The two bits of information are independent, so one is not the complement of the other.

Linda

I agree absolutely, but I wanted to see if the proponents of the FTA had some sort of argument to get us from "improbability of random occurrence" to "probability of 'tuned' outcome." So far it seems not.
 
O.K., So, in the absence of any other explanations, an outcome the odds of which are 1-in-1,000,000 offer .999999 probability of being deliberately 'guided' by some controlling force.

O.K.

So, say I roll a single die. I get a 4. The odds of my getting a 4 were 1-in-6. So from a single die-roll we can infer odds of 5/6 that there is a mystical controlling intelligence that "selected" that rather unlikely outcome. Correct?

If I roll it again and get a 6, the odds against that sequence are 35/36! The odds of a mystical controlling intelligence selecting that outcome are now staggeringly high! One more roll of the die--let alone two!--and God has been pretty definitively proven!

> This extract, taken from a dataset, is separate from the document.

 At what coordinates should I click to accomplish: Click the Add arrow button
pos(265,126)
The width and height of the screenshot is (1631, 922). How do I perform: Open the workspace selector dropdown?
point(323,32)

But hey--I don't even need die. Let me create a "wheel of fortune" type wheel with very long circumference. Let me then place one million divisions around the circumference and then give the wheel a spin. No matter what the outcome, the odds of getting that particular outcome are one-in-a-million. That means that simply by spinning this wheel once, no matter what result I get, and no matter what random fluctuations influence the outcome, I will have proven that the result was "selected" by a "fine tuner"--and I will have done so to a confidence level of .999999--or, in other words, virtual certainty.

I think this little thought experiment shows the problem with the "Fine tuner" hypothesis pretty clearly, don't you?

It illustrates that the set-up was incorrect. You are essentially creating a set which contains all the possible outcomes and their frequency, in the presence of a fine-tuner. What you really wish to create is a set of all possible causes and their frequency in the presence of a particular sequence of die rolls. Unfortunately, that information is the very information that is in question.